«Cambiare si può… si deve!». È questo il messaggio lanciato ieri a Roma in un seminario organizzato dal Coordinamento Nazionale Comunità di Accoglienza (Cnca) in collaborazione con Federserd, Gruppo Abele, Antigone, Forum Droghe, Società della Ragione, Itaca, Social Pride, per chiedere una nuova politica sulle droghe.

Un incontro – aperto ricordando don Andrea Gallo, che di coraggio, anche in materia di droghe, ne ha avuto tanto – sviluppato da una constatazione evidente: la legge Fini-Giovanardi ha fallito. Una normativa criminogena che ha portato in carcere il 37% dei 65 mila detenuti e ha contribuito all’invio di più di un milione di persone in prefettura. Nata da un’ossessione securitaria e repressiva, non ha raggiunto nemmeno l’obiettivo dichiarato: i consumi di droghe non diminuiscono affatto.

Specie in un momento in cui la forte precarietà sociale, la mancanza di lavoro, le incertezze per il futuro hanno portato a un aumento consistente di consumi che generano dipendenza: l’alcol come il gioco d’azzardo. Con altri abbiamo lanciato la campagna per le «tre leggi per la giustizia e i diritti» anche per sopprimere le norme più odiose di questa legge.

Ci è parsa perciò assurda l’ipotesi di assegnare la delega sulle droghe al ministero degli Interni: qualcuno vuole continuare ad affrontare il tema con la polizia e il carcere. Serve invece un cambiamento deciso, che la faccia finita con oltre dieci anni di politiche totalmente sbagliate. E serve un Dipartimento nazionale antidroga che non si limiti a emanare linee guida, e a spendere i non pochi soldi che gli sono stati messi a disposizione, spesso con criteri discutibili, senza un reale confronto con le Regioni e con il terzo settore. La Consulta nazionale che dovrebbe permettere questo dialogo non viene convocata da anni.

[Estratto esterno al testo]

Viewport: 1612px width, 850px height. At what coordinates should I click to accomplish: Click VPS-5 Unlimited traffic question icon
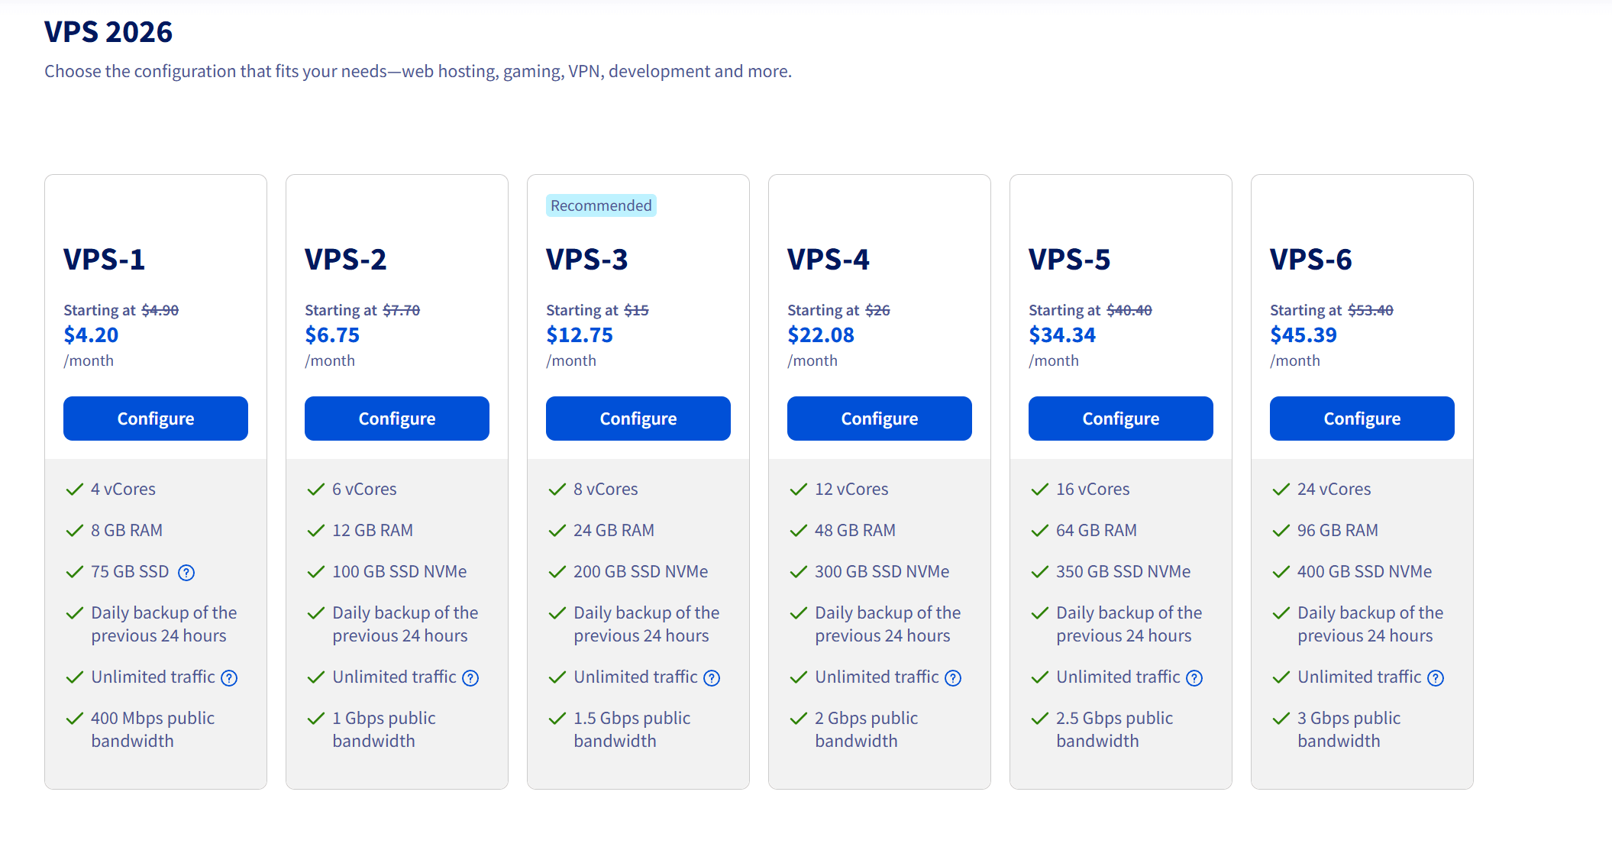(1194, 678)

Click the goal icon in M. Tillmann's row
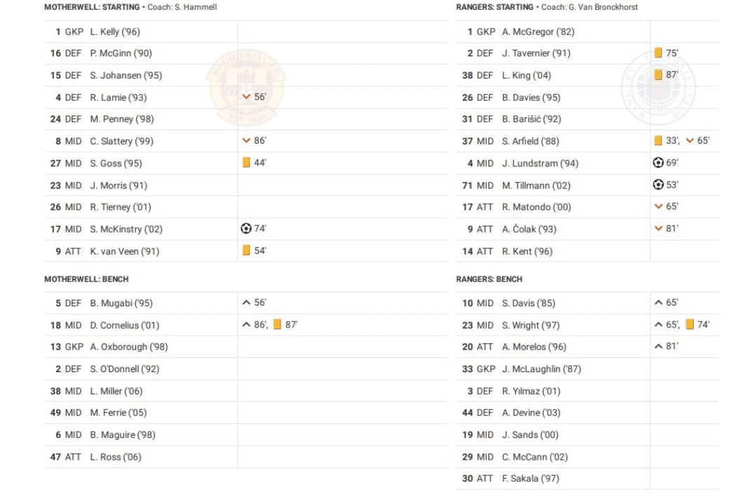(658, 185)
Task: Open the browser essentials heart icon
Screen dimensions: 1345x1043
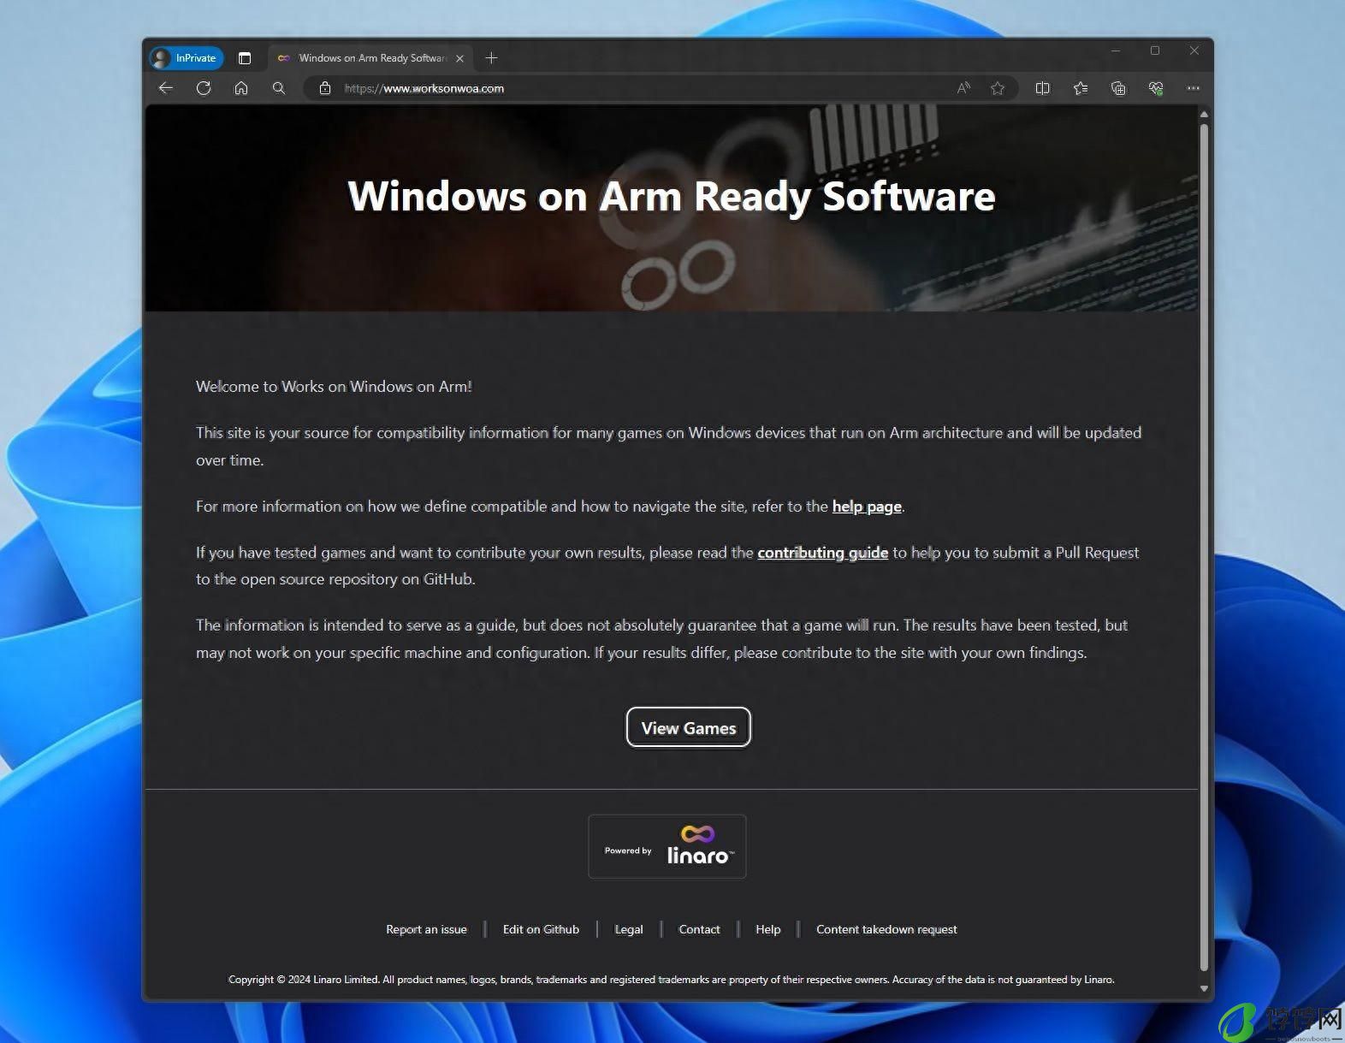Action: (x=1156, y=88)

Ogni Regione ha organizzato il suo sistema di intervento in modo del tutto autonomo e così l’accesso ai servizi e la tutela della salute variano da territorio a territorio: una disuguaglianza che colpisce i cittadini. Bisogna ricreare una cornice nazionale. E in questa nuova architettura il terzo settore non può essere il soggetto su cui semplicemente si scaricano i problemi. Oggi il privato sociale gestisce il 90% dei servizi di prossimità, di quelli nei contesti del divertimento giovanile e di quelli residenziali di cura, e almeno l’80% dei servizi di reinserimento e supporto socio lavorativo. Bastano questi dati per capire che non è un attore residuale.

Governo e parlamento non possono continuare a fare lo struzzo con domande sociali così rilevanti. Chiediamo perciò alla politica di definire finalmente una politica sulle droghe non ideologica, non punitiva, basata sui reali bisogni delle persone coinvolte, fondata sulle evidenze scientifiche e supportata da un investimento economico adeguato.